| DATA EXTRACT |

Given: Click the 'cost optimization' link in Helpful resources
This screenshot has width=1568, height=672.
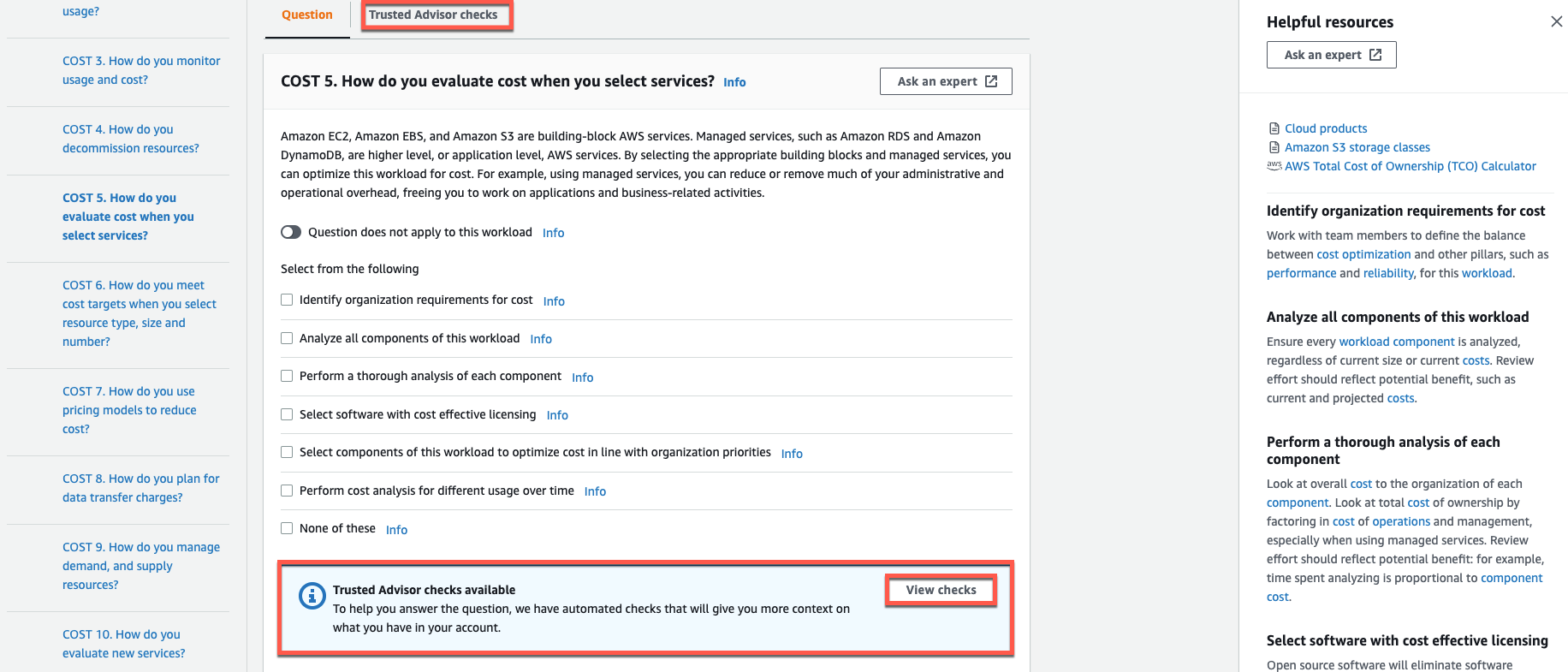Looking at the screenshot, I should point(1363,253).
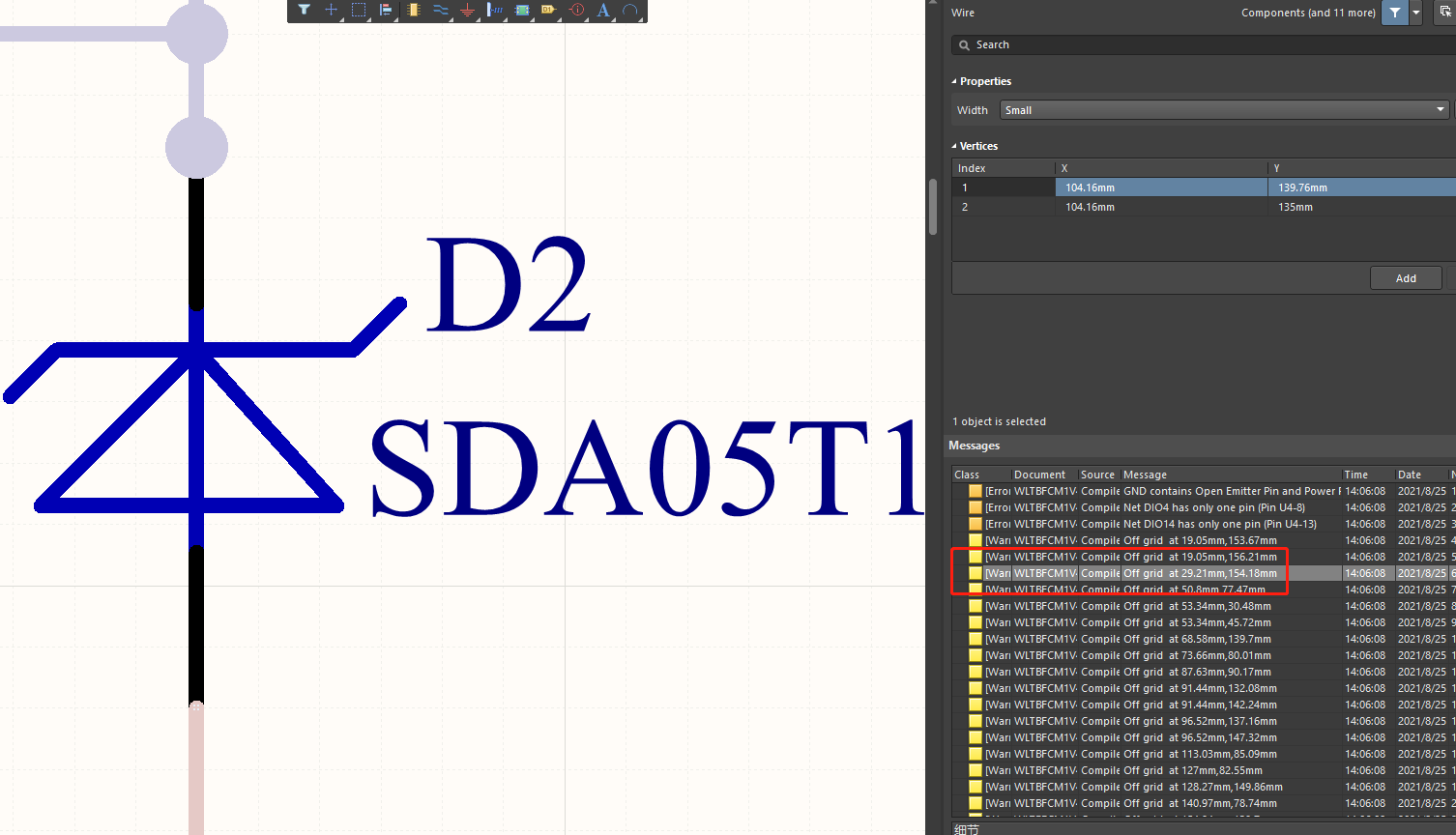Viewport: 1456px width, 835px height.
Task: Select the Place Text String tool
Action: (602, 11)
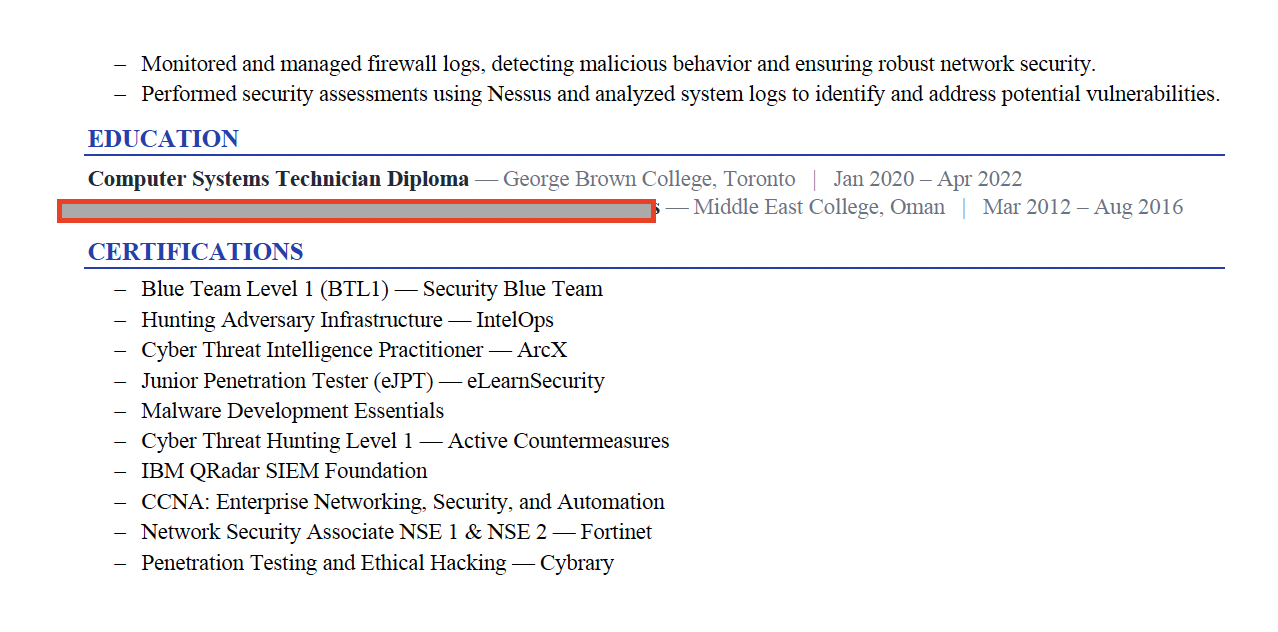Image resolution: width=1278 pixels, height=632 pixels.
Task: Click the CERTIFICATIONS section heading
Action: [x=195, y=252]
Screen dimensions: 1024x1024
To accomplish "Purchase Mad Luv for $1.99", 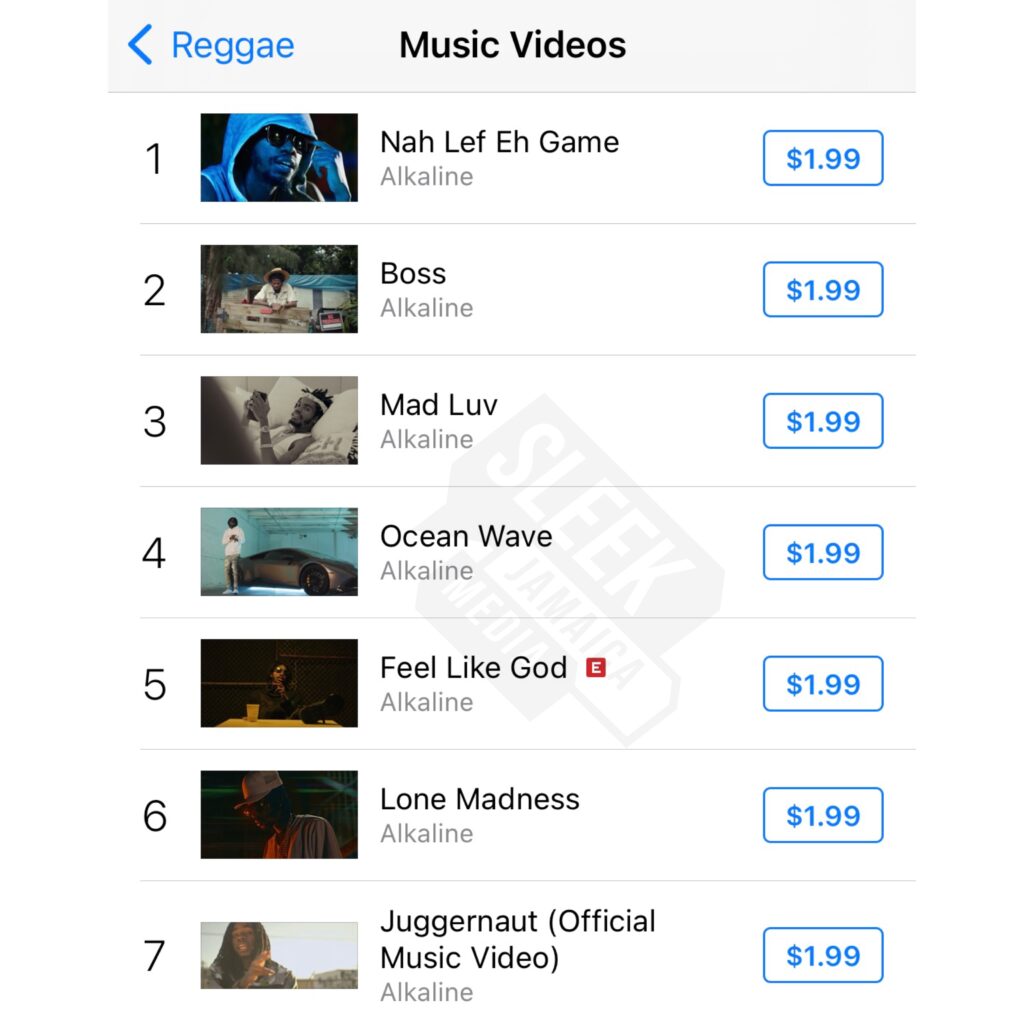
--
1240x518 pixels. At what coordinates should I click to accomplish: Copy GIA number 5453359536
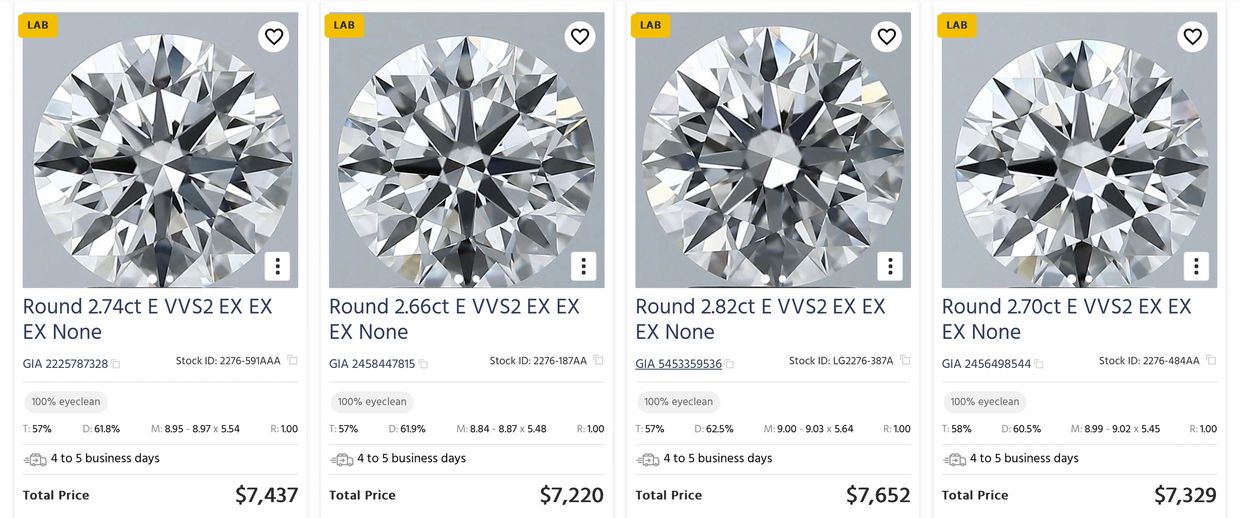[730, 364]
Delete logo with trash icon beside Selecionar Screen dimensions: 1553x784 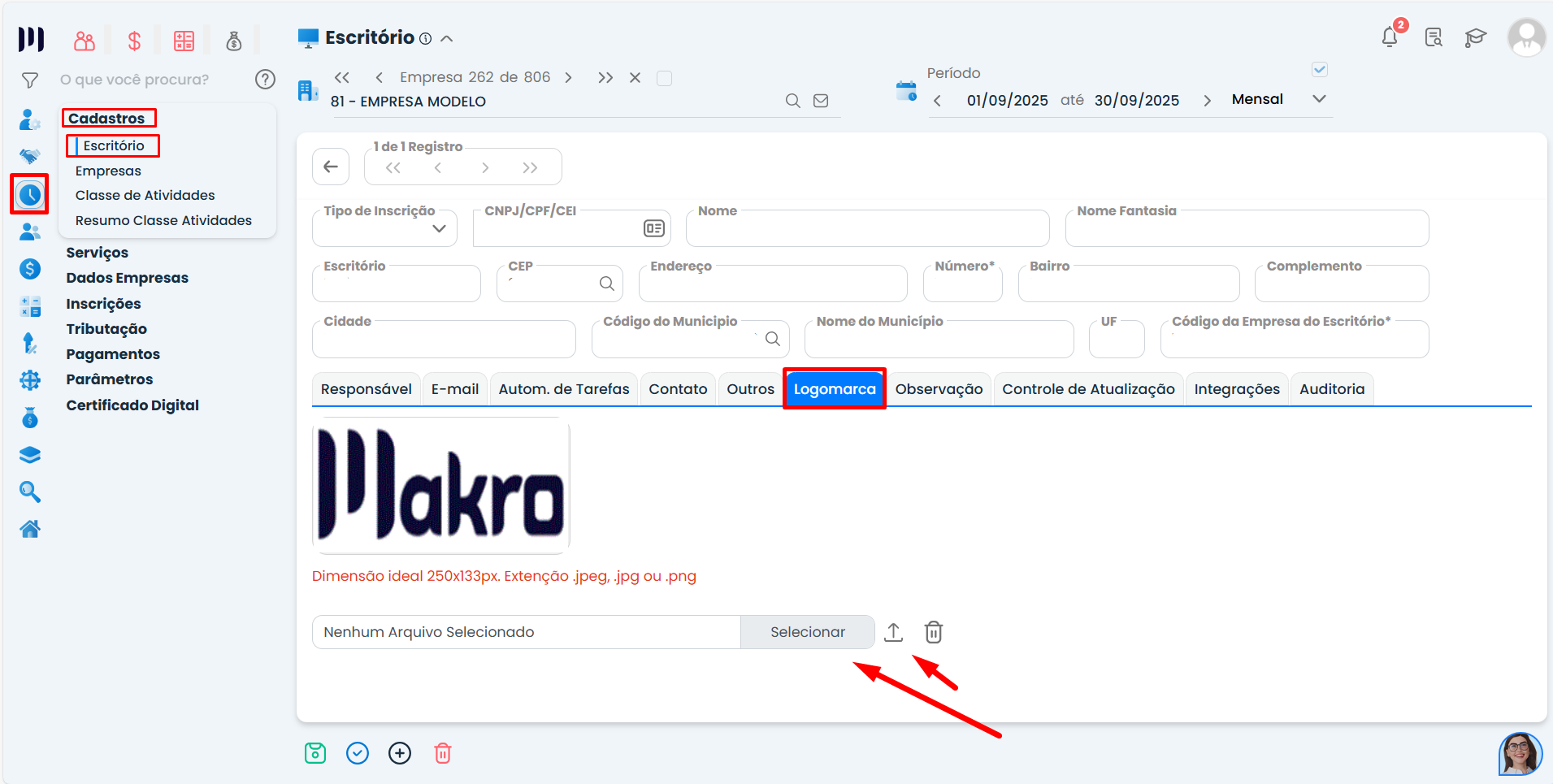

| PROBLEM TO SOLVE |
Extract, without any images, the part of the material above that opens with the line containing "Given: Click the" and closes with the line containing "Mad Luv for", both lines included.

| RESPONSE |
Given: Click the 'cost optimization' link in Helpful resources
This screenshot has width=1568, height=672.
Looking at the screenshot, I should point(1363,253).
Viewport: 1456px width, 835px height.
Task: Select the Place Text String tool
Action: (602, 11)
Image resolution: width=1278 pixels, height=632 pixels.
Task: Click the CERTIFICATIONS section heading
Action: [x=195, y=252]
Screen dimensions: 1024x1024
To accomplish "Purchase Mad Luv for $1.99", 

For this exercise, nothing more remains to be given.